Henri Dunant

El que tiene un porqué en la vida, puede soportar casi cualquier cómo.

Friedrich Nietzsche

    A los treinta años, Henri Dunant era un rico banquero y financista suizo. Su vida sin duda habría continuado en gran medida como era, de no ser por un fatídico 24 de junio de 1895, día en que todo cambió.

    Dunant había sido enviado por su gobierno a hablar con Napoleón III. Tenía que discutir un acuerdo de negocios entre los suizos y los franceses que beneficiaría a ambos. Pero Napoleón no estaba en París; se encontraba en la llanura de Solferino a punto de entrar en batalla con los austriacos.

    Henri Dunant trató de estar en la escena antes de que empezara la batalla, pero llegó tarde. Su carruaje se detuvo en la cima de una montaña que daba al campo de batalla.

    De pronto sonaron las trompetas, los mosquetes dispararon, los cañones lanzaron sus balas. Las dos caballerías cargaron y se inició la batalla. Henri Dunant, sentado como en un palco de teatro, quedó transfigurado. Pudo ver el polvo que se levantaba, oír los gritos de los heridos y los moribundos. Dunant estaba como en trance ante el horror que había debajo de él.

    Pero el verdadero horror llegó más tarde, cuando entró en el pequeño pueblo una vez terminada la batalla. Cada casa, cada edificio estaba lleno de heridos, destro­zados, muertos. Llevado por la compasión que le inspiraba el sufrimiento que vio a su alrededor, Dunant permaneció tres días en el pueblo, haciendo todo lo que pudo por ayudar.

    Nunca más fue el mismo hombre. La guerra era algo bárbaro. El mundo debería abolirla.

    Ésa no era la manera de arreglar las diferencias entre las naciones. Y por sobre todo, debía existir una organización mundial para ayudar a la gente en tiempos de sufrimiento y caos.

    Henri Dunant volvió a Suiza, pero en los años siguientes se convirtió en un fanático del tema de la paz y la misericordia. Empezó a viajar por toda Europa predicando su mensaje. Por fin, su empresa sufrió el desgaste y pronto quebró. Pero él persistió.

    En la primera Conferencia de Ginebra, emprendió un ataque de un solo hombre contra la guerra. Como consecuencia, la Conferencia aprobó la primera ley internacional contra la guerra, un movimiento que más tarde daría origen tanto a la Liga de la Naciones como a las Naciones Unidas.

    En 1901 Dunant recibió el primer Premio Novel de la Paz y, a pesar de que no tenía un centavo y vivía en una casa pobre, entregó todo el premio al movimiento mundial que había fundado.

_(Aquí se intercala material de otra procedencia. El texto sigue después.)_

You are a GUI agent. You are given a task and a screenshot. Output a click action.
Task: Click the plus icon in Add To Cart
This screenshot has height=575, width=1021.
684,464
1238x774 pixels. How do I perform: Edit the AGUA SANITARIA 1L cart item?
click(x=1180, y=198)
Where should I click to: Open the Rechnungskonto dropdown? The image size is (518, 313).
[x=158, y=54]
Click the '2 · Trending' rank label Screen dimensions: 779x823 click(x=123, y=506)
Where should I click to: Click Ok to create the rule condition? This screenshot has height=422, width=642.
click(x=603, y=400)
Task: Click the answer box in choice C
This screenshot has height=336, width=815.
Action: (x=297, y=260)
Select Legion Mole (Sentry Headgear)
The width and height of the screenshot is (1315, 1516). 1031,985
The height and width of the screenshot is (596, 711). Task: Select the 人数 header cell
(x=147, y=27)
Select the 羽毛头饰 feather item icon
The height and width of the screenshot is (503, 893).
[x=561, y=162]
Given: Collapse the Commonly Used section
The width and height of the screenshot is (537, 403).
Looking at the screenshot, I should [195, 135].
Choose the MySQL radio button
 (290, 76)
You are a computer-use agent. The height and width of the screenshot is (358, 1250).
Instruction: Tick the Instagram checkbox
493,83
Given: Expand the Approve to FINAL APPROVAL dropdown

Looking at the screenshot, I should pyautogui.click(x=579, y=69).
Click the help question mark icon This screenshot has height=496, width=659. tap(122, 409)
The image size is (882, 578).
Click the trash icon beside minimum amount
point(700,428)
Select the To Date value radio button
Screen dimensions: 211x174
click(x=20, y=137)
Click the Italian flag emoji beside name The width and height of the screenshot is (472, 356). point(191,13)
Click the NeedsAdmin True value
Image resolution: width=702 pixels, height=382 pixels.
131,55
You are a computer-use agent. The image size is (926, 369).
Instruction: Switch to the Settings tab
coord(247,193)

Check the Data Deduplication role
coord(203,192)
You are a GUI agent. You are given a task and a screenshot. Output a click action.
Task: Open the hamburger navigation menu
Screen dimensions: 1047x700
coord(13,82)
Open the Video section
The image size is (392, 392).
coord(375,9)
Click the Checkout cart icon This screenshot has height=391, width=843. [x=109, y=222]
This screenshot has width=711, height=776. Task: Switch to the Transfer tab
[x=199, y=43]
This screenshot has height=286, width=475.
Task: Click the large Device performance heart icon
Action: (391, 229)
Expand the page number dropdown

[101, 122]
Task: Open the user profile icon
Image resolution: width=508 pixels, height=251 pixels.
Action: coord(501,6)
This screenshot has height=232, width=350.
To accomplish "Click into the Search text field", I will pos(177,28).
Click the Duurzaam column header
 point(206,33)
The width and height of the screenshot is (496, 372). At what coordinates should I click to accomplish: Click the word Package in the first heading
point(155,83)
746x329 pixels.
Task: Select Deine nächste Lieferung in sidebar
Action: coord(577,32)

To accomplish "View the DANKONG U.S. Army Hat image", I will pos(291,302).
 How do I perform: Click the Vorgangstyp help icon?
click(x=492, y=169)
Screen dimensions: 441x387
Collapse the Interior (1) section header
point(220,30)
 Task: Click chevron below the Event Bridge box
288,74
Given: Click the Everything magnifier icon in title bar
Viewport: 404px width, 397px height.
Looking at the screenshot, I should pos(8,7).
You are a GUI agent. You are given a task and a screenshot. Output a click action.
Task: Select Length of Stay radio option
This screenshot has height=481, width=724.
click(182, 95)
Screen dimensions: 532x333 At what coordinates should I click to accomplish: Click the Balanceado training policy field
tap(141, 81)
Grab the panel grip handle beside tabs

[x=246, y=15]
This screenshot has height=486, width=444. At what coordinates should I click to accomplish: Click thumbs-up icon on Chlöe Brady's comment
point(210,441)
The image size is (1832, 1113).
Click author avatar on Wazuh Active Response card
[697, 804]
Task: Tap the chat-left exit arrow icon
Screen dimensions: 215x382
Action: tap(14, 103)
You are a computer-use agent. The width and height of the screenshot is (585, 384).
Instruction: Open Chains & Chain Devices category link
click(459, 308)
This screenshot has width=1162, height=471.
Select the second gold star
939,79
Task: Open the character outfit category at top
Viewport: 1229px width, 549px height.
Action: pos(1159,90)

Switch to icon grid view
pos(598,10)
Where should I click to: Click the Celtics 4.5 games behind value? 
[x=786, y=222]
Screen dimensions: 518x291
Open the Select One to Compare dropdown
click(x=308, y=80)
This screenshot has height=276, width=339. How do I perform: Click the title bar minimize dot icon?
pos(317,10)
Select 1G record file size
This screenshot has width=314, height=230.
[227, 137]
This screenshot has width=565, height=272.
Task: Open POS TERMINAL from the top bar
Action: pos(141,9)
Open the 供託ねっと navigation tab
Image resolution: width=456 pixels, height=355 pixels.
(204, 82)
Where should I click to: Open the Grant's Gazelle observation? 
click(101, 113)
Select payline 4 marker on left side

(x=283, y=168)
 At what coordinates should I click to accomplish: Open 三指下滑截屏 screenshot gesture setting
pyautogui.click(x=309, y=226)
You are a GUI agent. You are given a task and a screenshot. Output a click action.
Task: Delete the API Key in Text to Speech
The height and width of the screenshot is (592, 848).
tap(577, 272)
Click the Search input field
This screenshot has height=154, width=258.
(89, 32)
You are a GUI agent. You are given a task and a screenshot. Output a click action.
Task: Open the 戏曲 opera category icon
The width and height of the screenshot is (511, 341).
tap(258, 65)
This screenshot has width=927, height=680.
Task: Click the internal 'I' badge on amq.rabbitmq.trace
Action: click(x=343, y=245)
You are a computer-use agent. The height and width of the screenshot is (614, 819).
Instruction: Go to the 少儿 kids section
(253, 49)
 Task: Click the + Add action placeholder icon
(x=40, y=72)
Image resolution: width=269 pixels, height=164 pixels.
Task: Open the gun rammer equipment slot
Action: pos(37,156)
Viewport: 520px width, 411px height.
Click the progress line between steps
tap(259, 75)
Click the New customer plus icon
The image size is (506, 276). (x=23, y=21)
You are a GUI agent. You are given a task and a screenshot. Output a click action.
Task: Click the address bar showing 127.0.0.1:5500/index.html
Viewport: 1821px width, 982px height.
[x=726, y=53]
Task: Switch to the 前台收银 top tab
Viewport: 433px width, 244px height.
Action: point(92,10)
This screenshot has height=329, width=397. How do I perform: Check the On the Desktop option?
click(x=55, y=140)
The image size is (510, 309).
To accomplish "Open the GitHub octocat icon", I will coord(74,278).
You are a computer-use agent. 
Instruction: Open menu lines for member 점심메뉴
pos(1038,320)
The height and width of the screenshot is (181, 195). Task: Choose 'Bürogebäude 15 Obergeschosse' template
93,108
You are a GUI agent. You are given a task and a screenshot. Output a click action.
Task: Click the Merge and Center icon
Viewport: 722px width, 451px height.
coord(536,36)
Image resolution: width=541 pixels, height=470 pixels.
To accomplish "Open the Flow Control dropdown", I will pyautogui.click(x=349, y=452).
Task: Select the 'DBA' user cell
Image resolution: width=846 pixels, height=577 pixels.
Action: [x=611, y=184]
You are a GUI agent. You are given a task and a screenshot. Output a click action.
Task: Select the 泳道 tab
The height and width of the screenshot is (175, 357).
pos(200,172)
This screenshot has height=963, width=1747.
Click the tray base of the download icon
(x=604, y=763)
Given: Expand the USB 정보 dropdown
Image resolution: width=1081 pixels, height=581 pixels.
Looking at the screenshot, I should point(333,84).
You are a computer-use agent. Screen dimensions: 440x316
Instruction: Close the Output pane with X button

    Henri Dunant murió en 1910 casi totalmente olvidado por el mundo. Pero a él no le hacía falta ningún monumento que señalara su tumba. Como símbolo de la organización de la que había sido padre, había tomado la bandera suiza, una cruz blanca sobre campo rojo, y la invirtió: una cruz roja sobre campo blanco. La organización que se convirtió en su monumento eterno era la Cruz Roja.